__OBJECTIVE__: In the page on reading and writing JSON in Python, what value is given to the "compression" option when writing compressed data?

__EXCERPT PROVIDED__:
Read & write JSON in Python

Generate data to use to read & write JSONPython logo

Example of random data to use in the following sections

data = []
for x in range(5):
    data.append((random.randint(0,9), random.randint(0,9)))
df = spark.createDataFrame(data, ("label", "data"))

df.show()
+-----+----+
|label|data|
+-----+----+
|    4|   0|
|    7|   0|
|    1|   1|
|    3|   8|
|    3|   5|
+-----+----+

Write data in JSON format

path_json = "/prueba.json" # Leer desde HDFS
path_json = "D:/prueba.json" # Leer desde fichero local

df.write \
    .mode("overwrite") \
    .format("json") \
    .save(path_json)

Read data in JSON format

df2 = spark\
    .read\
    .option("multiline", "true") \
    .json(path_json)

df2.show()
+-----+----+
|label|data|
+-----+----+
|    4|   0|
|    7|   0|
|    1|   1|
|    3|   8|
|    3|   5|
+-----+----+

Write gzip compressed data in JSON format

path_json_gzip = "/prueba_gzip.json" # Leer desde HDFS
path_json_gzip = "D:/prueba_gzip.json" # Leer desde fichero local

df.write\
    .mode("overwrite")\
    .format("json")\
    .option("compression", "gzip")\
    .save(path_json_gzip)

Read gzip compressed data in JSON format

df2 = spark\
    .read\
    .option("multiline", "true") \
    .json(path_json_gzip)

df2.show()

Interface element records
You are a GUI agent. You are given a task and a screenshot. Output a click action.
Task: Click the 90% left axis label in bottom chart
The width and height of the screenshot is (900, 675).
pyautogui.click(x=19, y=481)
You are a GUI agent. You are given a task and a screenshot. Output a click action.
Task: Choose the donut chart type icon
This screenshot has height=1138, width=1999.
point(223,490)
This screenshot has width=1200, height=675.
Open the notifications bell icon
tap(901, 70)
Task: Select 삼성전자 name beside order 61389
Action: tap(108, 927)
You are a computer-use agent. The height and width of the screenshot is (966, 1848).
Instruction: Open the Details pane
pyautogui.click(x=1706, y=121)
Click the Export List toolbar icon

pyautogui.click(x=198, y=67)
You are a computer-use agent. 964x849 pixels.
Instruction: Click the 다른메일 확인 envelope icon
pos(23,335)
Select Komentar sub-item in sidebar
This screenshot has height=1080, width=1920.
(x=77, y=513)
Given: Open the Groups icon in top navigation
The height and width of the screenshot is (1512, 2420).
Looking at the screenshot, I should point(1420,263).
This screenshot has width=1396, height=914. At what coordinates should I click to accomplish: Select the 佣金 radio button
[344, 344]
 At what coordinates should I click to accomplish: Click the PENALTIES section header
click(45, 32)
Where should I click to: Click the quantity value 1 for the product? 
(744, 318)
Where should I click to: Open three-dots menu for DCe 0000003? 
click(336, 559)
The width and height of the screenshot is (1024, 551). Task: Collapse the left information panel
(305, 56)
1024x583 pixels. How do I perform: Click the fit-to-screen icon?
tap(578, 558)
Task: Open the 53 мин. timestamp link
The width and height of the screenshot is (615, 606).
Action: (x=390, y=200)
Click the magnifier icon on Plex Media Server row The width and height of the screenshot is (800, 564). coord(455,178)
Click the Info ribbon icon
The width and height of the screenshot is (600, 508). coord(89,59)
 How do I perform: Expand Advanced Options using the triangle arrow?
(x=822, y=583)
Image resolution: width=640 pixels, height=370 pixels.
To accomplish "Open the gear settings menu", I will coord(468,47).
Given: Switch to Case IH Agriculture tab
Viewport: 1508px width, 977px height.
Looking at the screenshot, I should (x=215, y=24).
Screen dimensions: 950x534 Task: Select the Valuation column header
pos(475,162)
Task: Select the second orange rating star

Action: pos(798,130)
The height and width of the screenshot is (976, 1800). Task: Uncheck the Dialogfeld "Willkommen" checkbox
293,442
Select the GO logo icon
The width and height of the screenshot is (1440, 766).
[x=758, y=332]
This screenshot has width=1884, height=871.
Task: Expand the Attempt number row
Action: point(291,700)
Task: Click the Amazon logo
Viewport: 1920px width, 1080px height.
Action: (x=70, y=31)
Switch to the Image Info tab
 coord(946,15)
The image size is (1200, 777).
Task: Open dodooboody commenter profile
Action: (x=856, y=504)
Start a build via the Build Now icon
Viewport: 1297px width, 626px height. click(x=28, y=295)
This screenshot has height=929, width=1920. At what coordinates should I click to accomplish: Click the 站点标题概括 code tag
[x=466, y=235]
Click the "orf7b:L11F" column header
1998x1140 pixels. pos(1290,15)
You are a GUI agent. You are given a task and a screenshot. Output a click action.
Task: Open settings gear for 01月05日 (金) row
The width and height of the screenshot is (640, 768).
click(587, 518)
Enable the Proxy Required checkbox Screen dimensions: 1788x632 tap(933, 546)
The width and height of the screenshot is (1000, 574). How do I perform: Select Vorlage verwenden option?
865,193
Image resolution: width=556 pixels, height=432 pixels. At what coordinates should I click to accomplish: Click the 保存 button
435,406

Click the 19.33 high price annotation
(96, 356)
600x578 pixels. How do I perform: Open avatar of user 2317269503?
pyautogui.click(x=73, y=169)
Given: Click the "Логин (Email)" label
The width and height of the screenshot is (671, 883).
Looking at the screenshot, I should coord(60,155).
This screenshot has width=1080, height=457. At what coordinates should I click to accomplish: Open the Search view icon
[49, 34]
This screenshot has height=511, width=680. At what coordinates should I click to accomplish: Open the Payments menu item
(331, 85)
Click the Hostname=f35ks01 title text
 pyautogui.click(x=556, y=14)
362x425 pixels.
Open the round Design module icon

__FINISHED TASK__: "gzip"